R.E.S.P.E.C.T. Find out what it means to me… and you… and your friends. Now, I don’t know about you, but even if my friend lived solo on the moon it DOES NOT mean I’m comfortable with them wandering off drunk and alone. If you have traveled before, chances are that you’re pretty independent which is great, but just because you fancy yourself as a bit more worldly than your travelling buddies, having them worry that you’re lying dead in a ditch somewhere while you’re actually enjoying cocktails with a bronzed Brazilian boy called Carlos ruins their night and is easily avoided by making sure you communicate clearly – be that by ensuring you have a chat about wandering off alone before heading out for the night, or by leaving a little note on your bedside table letting your friends know where you are. It’s all too easy to misunderstand a nod, a smile and a drunken hand gesture from across a darkened dance floor, so be clear about where you’re going and when you’ll be back. Then, stick to that schedule and keep your friends informed of any changes.
By all means spend time alone, but a little common courtesy and some old-school manners will save you and your friendship from a world of “Where they f*ck have you been!?” dramas.

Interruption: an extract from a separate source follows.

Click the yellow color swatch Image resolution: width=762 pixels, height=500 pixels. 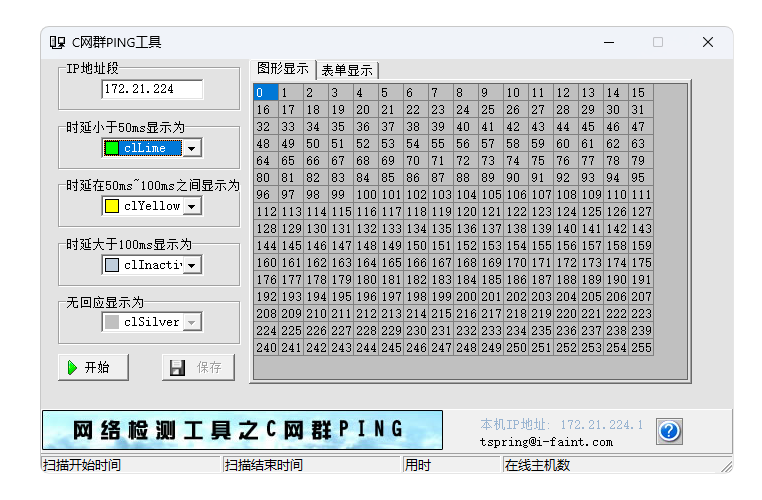[x=112, y=206]
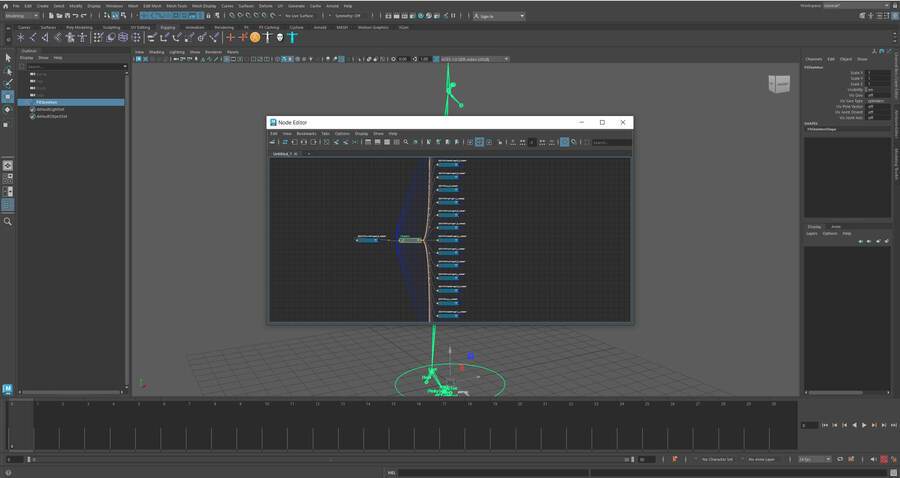
Task: Click the arrow Select tool in toolbox
Action: (8, 58)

THINGS THAT GO BUMP IN THE NIGHT
If you and your travel buddies are single and ready to mingle then meeting other likeminded souls is as much a part of your itinerary as lying on the beach or sampling local beverages. Plus, it can be insanely fun. But trust me – when out on the prowl with your BFFs in a foreign land there are many sharks lurking in the murky water. Most dangerous is the fact that there might actually only be one shark – the tall, dark and handsome one that you both have your eye on… Ahhh yes, some things don’t change from our teen years and two friends cruising the same babe is always going to be bad. Throw in sharing the same hotel room and way too much alcohol and it will end in tears every time. Avoid this at all costs. Set some ground rules and stick to them. Again, communication is key.
BACK AT THE RANCH
Speaking of sharing a hotel room, in the event that either you or your travel companions do pick up, it pays to keep in mind the realities of taking your new friend back your place to – you know – get to know each other a little better. Personally, I’m not a fan of two things: the first is listening to my BFF getting it on in the bed next to me while I’m trying to sleep, and the second is having a friend wander off into the night with a complete stranger in a foreign county. He may seem like the cutest boy she’s ever met but then again could also be the local serial killer, so safety first at all times. Try and reach a compromise with room-sharing, the old “hang-a-towel-on-the-door-handle” agreement is usually pretty effective. It also pays to remember that no holiday romance – however intense/cosmic/fleeting – is worth ruining a friendship over; sisters before misters. Bro’s before… well… you get my drift.
Also on the subject of housekeeping, when you are sharing a room be clear about some basic things from the get go. Things like: who has keys, or agree to carry a key each; keep common areas clean; what is a comfortable setting on the air conditioning; hell, it even helps to decide how you’re going to split payments for everything from the room, to transport to rounds at the bar. It might seem trivial, but for the love of god and your friendship, sort them out early before adventuring out into the big, mad yonder together and you might just get there and back with your friendship intact and – the best part – be able to reminisce about it together for years to come.